Chilean parliamentarian (1889–1994)

Luis Videla Salinas (14 November 1889 – 24 April 1994) was a Chilean educator, lawyer and socialist politician who served as a member of the Chamber of Deputies between 1937 and 1945.

== Biography ==
Videla Salinas was born in Santiago, Chile, the son of Luis Arturo Videla Gallo and Susana del Carmen Salinas Valdivia. He completed his secondary education at the San Ignacio School in Santiago and later studied pedagogy in literature at the Pedagogical Institute of the University of Chile, graduating as a teacher in 1914.

He worked as a secondary and university-level educator, teaching at the Instituto Nacional General José Miguel Carrera and at the University of Chile between 1922 and 1930.

In 1916, he married Livia Stefoni Venegas in Viña del Mar.

== Political career ==
Videla Salinas was a member of the Socialist Party. In 1937, he was elected Deputy for the 7th Departmental Group—3rd Metropolitan District of Puente Alto—serving on the Standing Committee on Education during the 1937–1941 legislative period.

He was re-elected in 1941 as Deputy for the 10th Departmental Group, representing San Fernando and Santa Cruz, serving until 1945. During this term, he was a member of the Standing Committee on Medical-Social Assistance and Hygiene.

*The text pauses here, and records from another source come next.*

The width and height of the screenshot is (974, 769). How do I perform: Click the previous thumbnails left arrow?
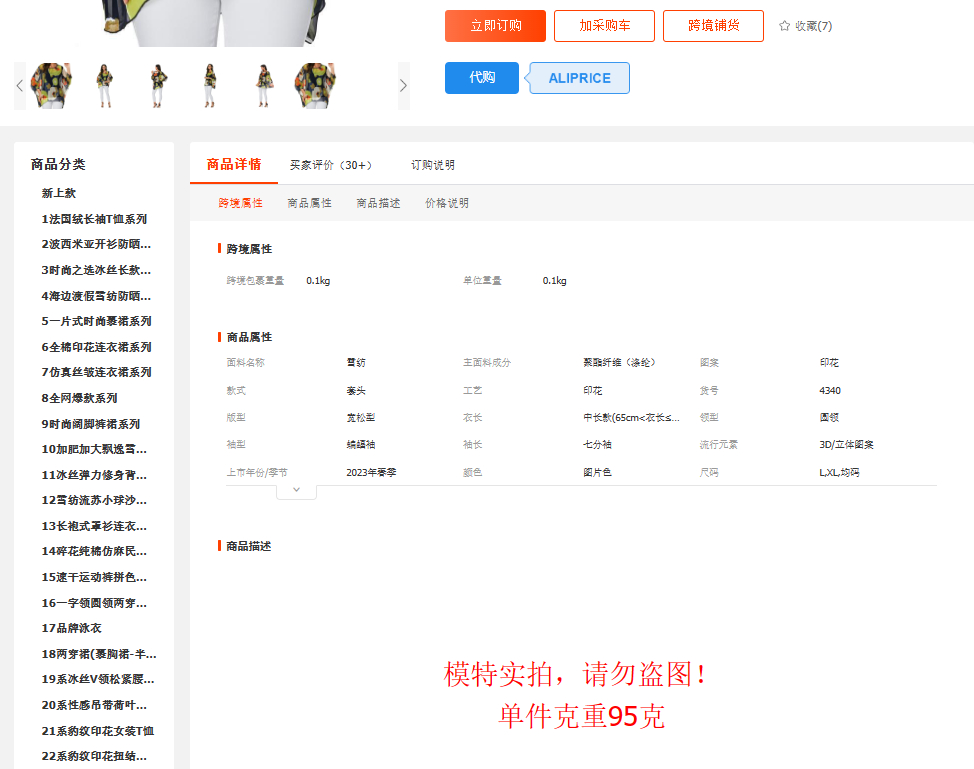[x=20, y=86]
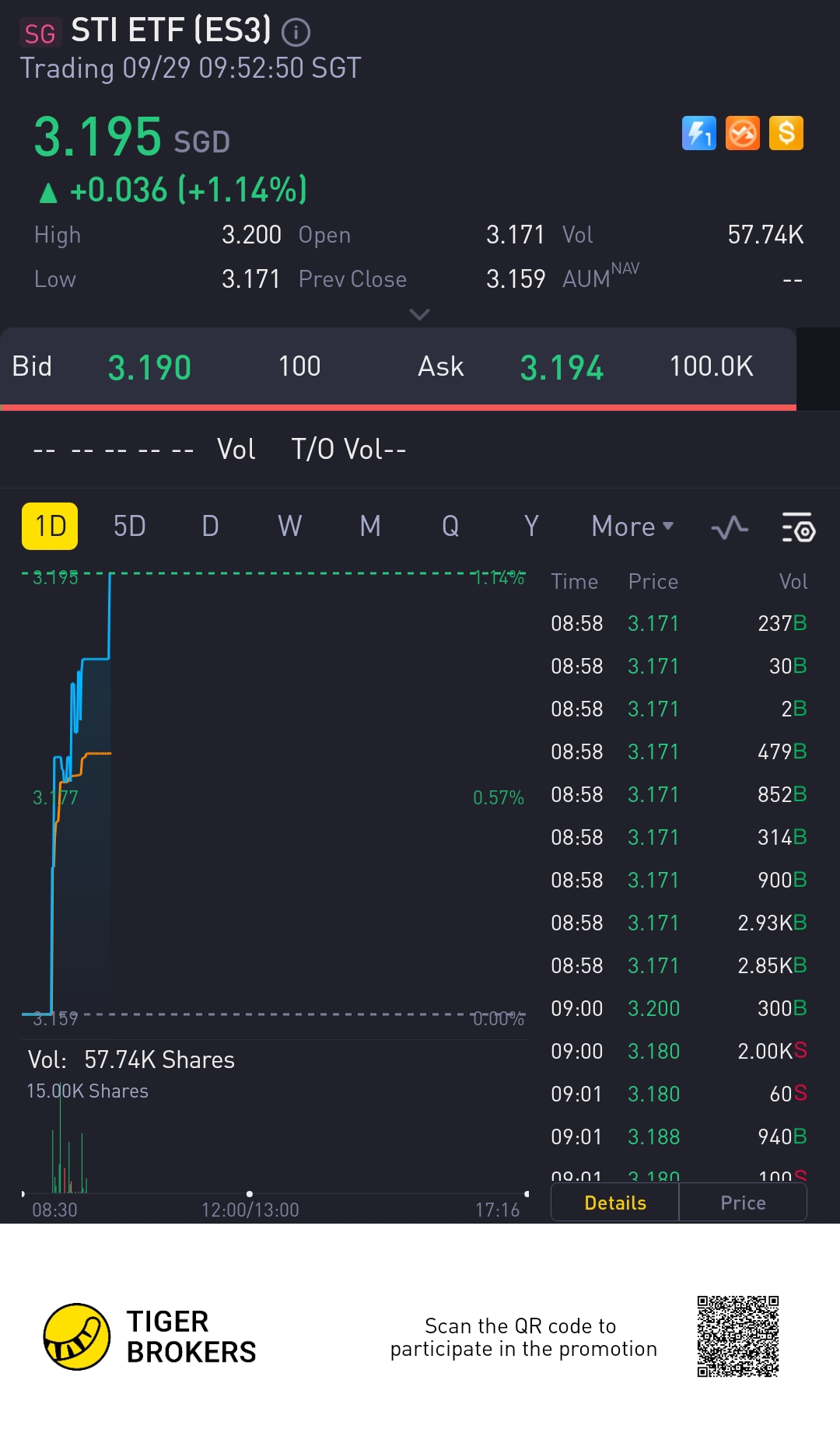Screen dimensions: 840x1450
Task: Switch to the Details view
Action: [x=615, y=1203]
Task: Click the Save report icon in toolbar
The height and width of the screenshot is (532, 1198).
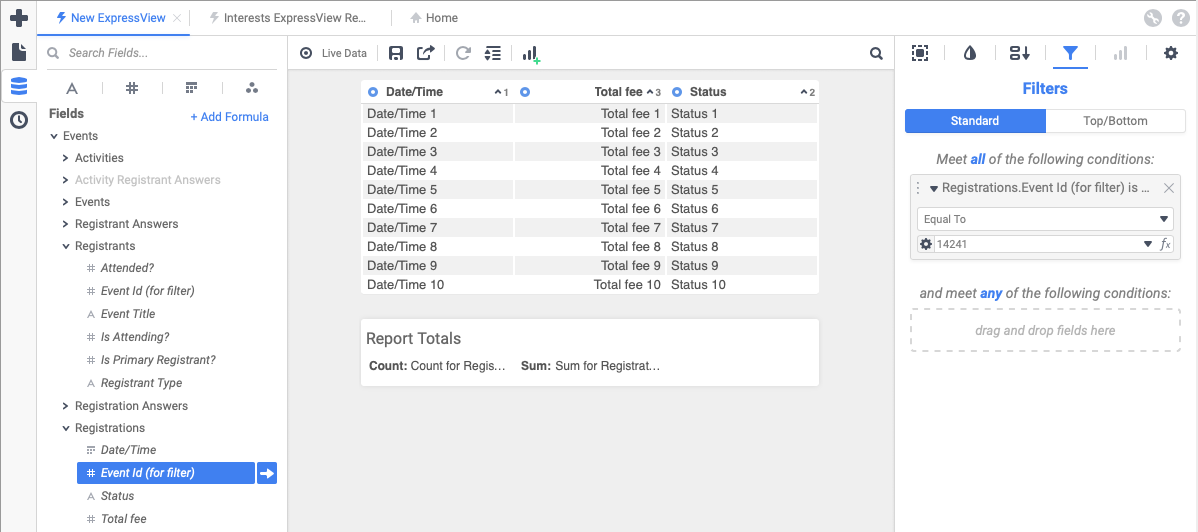Action: (396, 54)
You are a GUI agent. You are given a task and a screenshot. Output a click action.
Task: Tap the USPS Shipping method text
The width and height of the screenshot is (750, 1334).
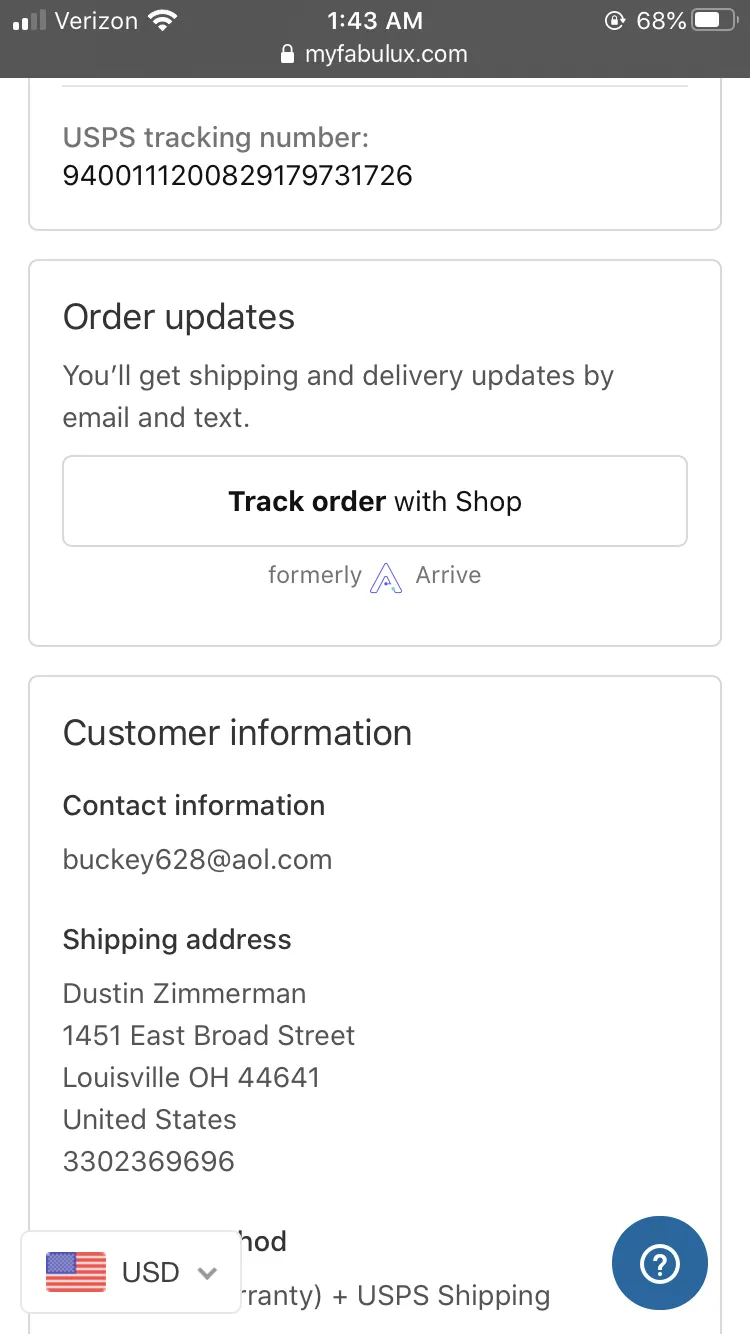(453, 1296)
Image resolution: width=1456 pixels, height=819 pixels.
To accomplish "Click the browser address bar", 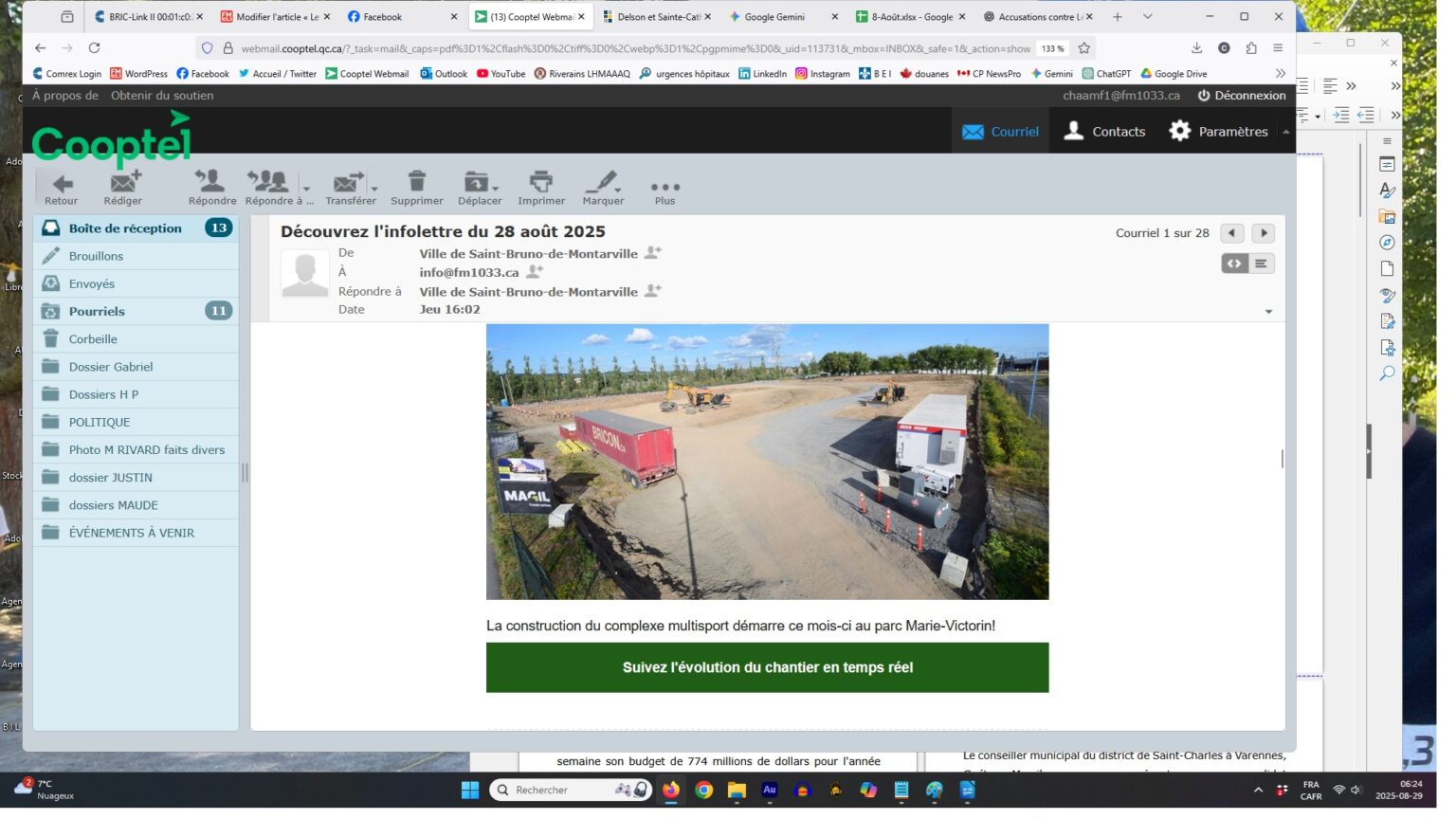I will (x=635, y=48).
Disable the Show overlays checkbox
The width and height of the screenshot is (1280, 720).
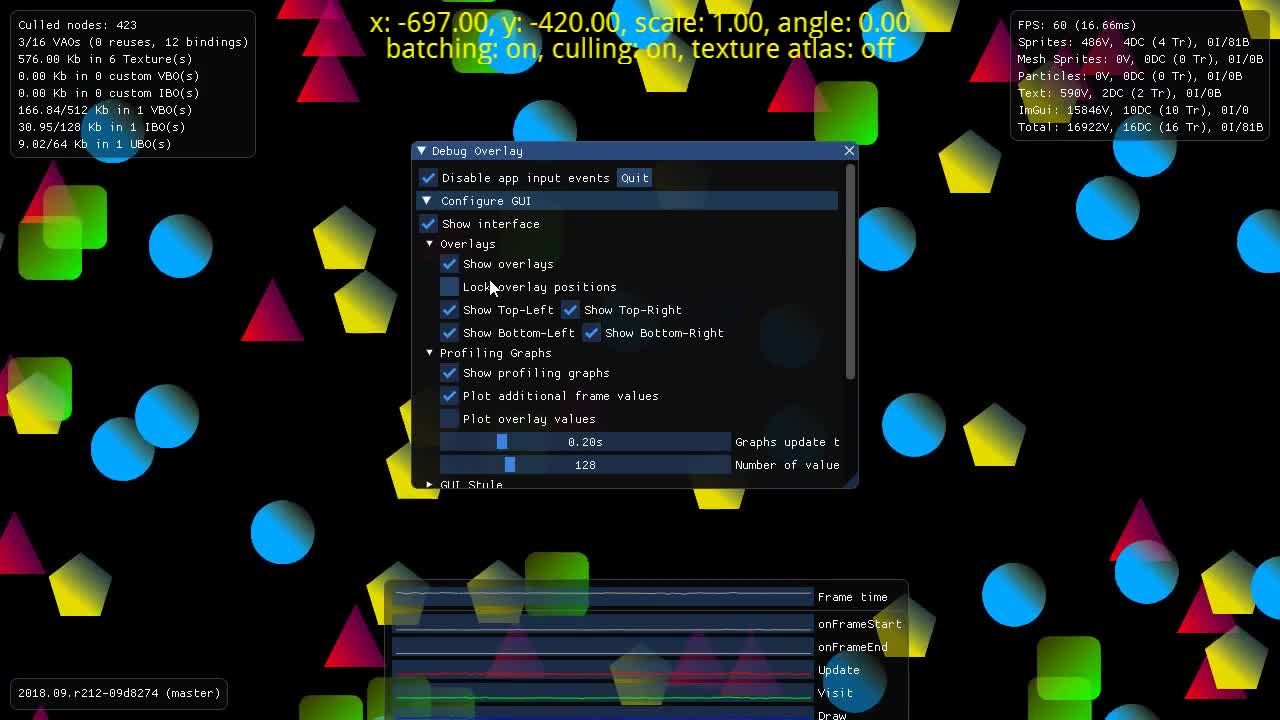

In 1944, he joined the Authentic Socialist Party, returning to the Socialist Party of Chile after its dissolution in 1949.

== Other activities ==
Videla Salinas served as director of a construction company dedicated to educational infrastructure from 1950 onward. He also authored works on parliamentary activity and educational policy, including publications focused on physical education in higher education institutions.